Interface element lines

[START]

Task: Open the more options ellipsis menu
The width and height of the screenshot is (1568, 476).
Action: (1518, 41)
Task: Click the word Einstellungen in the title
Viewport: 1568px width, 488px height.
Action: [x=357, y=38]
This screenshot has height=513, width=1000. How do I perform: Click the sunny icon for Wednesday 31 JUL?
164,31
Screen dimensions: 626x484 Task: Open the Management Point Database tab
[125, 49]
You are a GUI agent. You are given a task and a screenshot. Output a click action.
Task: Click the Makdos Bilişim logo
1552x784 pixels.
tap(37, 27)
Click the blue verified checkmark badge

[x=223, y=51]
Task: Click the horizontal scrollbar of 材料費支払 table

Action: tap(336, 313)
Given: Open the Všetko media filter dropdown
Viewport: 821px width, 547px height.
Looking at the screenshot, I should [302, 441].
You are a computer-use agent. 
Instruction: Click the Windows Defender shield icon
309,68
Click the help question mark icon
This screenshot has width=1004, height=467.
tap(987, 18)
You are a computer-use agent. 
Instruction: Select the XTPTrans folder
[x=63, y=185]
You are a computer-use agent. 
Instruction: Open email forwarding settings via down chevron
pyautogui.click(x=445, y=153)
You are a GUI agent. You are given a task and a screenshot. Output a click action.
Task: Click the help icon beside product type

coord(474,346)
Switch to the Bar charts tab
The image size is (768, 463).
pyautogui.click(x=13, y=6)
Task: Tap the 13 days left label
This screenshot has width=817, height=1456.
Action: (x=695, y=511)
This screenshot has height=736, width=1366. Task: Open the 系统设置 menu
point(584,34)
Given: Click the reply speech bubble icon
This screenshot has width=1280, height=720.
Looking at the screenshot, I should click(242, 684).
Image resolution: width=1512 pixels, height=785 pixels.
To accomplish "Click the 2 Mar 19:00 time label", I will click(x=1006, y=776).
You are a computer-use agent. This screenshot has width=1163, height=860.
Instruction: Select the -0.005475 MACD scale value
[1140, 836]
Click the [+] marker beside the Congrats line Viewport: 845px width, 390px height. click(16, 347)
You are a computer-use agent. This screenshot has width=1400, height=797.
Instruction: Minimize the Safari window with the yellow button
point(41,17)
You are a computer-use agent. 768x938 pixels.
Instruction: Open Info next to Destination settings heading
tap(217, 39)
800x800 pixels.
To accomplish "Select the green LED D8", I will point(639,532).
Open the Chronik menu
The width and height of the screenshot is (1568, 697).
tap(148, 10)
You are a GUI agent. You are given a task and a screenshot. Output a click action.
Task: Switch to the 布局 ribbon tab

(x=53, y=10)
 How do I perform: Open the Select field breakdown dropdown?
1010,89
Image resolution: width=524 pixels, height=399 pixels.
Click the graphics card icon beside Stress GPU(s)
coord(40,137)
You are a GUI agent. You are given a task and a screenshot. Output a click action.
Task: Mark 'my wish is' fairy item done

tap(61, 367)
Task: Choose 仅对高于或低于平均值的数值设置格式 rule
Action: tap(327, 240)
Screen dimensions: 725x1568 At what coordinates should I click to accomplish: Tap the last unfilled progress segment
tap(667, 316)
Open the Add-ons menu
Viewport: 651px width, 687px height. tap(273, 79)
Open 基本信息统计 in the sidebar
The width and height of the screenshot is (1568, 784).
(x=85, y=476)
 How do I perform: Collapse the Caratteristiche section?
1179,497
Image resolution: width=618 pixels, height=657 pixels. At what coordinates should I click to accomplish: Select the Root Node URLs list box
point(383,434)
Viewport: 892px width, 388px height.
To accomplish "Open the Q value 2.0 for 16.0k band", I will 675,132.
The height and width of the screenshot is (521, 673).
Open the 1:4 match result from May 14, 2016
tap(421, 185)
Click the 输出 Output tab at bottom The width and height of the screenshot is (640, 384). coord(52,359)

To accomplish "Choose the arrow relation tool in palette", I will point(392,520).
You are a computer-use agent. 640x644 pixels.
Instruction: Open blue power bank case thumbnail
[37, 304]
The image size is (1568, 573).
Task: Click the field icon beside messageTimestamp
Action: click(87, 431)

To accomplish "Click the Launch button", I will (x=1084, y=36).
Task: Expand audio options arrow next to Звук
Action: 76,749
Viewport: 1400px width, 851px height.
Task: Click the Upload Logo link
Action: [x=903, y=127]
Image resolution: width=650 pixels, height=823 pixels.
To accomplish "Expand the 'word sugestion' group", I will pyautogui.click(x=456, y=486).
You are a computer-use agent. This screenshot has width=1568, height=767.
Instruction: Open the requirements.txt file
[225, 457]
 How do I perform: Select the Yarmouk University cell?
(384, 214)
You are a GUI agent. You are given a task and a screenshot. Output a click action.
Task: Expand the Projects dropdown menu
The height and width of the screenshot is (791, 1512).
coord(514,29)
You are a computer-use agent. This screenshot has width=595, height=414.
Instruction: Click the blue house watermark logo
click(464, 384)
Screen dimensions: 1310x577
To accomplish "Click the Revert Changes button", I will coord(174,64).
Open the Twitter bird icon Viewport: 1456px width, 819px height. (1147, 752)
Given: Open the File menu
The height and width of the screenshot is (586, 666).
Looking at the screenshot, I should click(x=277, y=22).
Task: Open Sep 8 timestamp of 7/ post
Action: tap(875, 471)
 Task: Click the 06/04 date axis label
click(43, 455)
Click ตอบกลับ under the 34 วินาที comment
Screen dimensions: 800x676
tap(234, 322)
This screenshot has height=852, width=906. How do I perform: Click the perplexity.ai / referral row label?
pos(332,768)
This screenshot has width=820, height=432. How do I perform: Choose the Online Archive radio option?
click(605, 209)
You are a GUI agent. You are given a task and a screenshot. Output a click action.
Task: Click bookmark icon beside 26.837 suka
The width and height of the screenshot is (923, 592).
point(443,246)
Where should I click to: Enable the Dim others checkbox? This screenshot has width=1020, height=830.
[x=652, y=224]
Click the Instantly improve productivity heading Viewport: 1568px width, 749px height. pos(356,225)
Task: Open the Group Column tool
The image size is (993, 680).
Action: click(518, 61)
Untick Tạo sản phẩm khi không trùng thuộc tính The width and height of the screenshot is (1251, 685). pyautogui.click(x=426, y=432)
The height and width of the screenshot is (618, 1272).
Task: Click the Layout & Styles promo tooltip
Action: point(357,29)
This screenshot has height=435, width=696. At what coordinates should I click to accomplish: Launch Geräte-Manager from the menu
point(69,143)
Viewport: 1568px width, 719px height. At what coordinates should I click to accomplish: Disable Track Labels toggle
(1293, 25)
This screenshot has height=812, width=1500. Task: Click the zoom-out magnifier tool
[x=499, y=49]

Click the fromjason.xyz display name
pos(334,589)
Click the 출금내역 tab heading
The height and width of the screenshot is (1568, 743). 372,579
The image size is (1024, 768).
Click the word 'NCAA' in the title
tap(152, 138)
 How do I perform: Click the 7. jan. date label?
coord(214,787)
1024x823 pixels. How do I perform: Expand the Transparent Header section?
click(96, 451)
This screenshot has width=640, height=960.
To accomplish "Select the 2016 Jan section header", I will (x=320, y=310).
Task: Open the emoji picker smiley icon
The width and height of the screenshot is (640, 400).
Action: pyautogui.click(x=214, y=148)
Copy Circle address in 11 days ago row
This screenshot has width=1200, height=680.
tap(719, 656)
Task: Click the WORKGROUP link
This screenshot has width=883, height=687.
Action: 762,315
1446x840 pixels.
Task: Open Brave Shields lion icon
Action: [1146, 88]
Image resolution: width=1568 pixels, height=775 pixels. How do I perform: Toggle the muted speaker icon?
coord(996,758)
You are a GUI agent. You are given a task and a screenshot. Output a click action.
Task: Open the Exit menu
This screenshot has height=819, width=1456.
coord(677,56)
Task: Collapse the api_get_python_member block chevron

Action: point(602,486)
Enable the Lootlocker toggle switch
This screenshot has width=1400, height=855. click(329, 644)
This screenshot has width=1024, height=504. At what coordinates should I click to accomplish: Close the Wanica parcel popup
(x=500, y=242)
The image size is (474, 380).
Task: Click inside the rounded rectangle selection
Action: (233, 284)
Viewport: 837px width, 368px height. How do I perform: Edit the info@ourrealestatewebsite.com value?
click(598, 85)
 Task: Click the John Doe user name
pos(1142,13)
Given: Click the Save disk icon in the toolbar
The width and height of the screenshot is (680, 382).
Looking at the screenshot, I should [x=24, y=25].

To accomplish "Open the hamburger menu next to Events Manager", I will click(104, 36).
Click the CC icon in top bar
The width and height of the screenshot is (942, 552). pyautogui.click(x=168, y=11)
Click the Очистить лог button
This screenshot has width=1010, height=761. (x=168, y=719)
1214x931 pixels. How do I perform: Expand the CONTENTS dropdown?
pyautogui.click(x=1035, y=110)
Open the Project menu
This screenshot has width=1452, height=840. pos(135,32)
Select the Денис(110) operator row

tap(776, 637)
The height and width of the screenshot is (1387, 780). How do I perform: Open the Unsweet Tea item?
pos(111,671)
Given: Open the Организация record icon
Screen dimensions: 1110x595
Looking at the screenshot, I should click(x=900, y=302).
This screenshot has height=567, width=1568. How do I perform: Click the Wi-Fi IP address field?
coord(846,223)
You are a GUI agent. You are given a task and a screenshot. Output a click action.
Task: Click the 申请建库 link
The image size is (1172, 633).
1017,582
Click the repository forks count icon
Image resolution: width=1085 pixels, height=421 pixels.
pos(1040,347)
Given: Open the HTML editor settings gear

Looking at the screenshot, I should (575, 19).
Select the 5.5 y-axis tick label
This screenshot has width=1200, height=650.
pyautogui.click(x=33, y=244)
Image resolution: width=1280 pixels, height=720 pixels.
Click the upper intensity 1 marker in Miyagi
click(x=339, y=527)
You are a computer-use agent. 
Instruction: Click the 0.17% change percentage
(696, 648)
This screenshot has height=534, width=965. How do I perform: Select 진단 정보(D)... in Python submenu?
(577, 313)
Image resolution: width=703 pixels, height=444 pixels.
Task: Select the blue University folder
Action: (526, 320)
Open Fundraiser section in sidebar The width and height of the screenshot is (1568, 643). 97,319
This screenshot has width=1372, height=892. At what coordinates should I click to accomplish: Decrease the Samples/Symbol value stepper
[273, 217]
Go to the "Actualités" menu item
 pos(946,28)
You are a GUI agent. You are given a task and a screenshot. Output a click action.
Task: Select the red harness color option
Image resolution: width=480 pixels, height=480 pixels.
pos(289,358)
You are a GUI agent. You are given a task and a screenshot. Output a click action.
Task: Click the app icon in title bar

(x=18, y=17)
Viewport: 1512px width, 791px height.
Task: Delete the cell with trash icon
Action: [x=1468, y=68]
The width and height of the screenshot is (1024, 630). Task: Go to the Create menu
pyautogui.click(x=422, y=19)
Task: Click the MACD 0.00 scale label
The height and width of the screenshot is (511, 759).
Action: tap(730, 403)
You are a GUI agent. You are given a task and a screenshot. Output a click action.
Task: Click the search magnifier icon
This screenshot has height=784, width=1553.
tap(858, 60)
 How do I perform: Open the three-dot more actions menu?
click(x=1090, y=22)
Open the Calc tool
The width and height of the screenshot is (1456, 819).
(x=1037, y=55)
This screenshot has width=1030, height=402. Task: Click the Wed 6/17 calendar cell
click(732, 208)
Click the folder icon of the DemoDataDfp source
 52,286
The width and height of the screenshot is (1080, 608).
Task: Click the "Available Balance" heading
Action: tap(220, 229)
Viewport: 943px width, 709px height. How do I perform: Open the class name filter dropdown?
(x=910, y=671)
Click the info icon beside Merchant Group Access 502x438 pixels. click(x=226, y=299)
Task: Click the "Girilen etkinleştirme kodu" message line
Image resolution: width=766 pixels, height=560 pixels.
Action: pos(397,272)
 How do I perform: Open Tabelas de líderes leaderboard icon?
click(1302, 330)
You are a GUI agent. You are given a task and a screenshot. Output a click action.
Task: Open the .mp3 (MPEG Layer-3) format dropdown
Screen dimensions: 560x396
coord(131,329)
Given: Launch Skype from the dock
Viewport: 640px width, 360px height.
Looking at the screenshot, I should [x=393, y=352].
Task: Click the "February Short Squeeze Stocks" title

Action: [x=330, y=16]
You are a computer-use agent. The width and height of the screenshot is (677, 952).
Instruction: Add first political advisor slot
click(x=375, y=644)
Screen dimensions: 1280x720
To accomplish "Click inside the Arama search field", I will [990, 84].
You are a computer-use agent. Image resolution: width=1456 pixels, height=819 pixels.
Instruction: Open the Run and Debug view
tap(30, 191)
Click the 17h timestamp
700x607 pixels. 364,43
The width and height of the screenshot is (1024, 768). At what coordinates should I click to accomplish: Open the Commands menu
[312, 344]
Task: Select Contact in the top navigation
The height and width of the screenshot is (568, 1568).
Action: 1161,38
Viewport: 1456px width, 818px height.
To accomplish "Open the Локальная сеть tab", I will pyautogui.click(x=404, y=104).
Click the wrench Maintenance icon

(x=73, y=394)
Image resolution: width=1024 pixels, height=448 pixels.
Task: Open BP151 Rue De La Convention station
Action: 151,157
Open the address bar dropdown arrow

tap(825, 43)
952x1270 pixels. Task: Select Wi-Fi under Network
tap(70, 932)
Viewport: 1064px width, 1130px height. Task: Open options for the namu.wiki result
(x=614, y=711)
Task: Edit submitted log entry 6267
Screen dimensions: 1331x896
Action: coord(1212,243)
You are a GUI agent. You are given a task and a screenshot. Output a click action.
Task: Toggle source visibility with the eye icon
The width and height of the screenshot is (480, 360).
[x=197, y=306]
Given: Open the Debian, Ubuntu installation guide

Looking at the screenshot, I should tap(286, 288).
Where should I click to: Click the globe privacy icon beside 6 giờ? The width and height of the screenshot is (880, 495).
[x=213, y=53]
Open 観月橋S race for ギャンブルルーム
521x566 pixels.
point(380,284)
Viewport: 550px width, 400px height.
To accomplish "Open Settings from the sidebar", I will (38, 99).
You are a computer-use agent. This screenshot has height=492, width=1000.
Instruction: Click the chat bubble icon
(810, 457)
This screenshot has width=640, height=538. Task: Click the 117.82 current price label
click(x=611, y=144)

[END]

Edit everything from the start of the lines down through the line containing "Looking at the screenshot, I should [302, 441]." so that "Viewport" becomes "Display", with nothing else altered.

Task: Open the more options ellipsis menu
The width and height of the screenshot is (1568, 476).
Action: (1518, 41)
Task: Click the word Einstellungen in the title
Display: 1568px width, 488px height.
Action: [x=357, y=38]
This screenshot has height=513, width=1000. How do I perform: Click the sunny icon for Wednesday 31 JUL?
164,31
Screen dimensions: 626x484 Task: Open the Management Point Database tab
[125, 49]
You are a GUI agent. You are given a task and a screenshot. Output a click action.
Task: Click the Makdos Bilişim logo
1552x784 pixels.
tap(37, 27)
Click the blue verified checkmark badge

[x=223, y=51]
Task: Click the horizontal scrollbar of 材料費支払 table

Action: tap(336, 313)
Given: Open the Všetko media filter dropdown
Display: 821px width, 547px height.
Looking at the screenshot, I should [302, 441].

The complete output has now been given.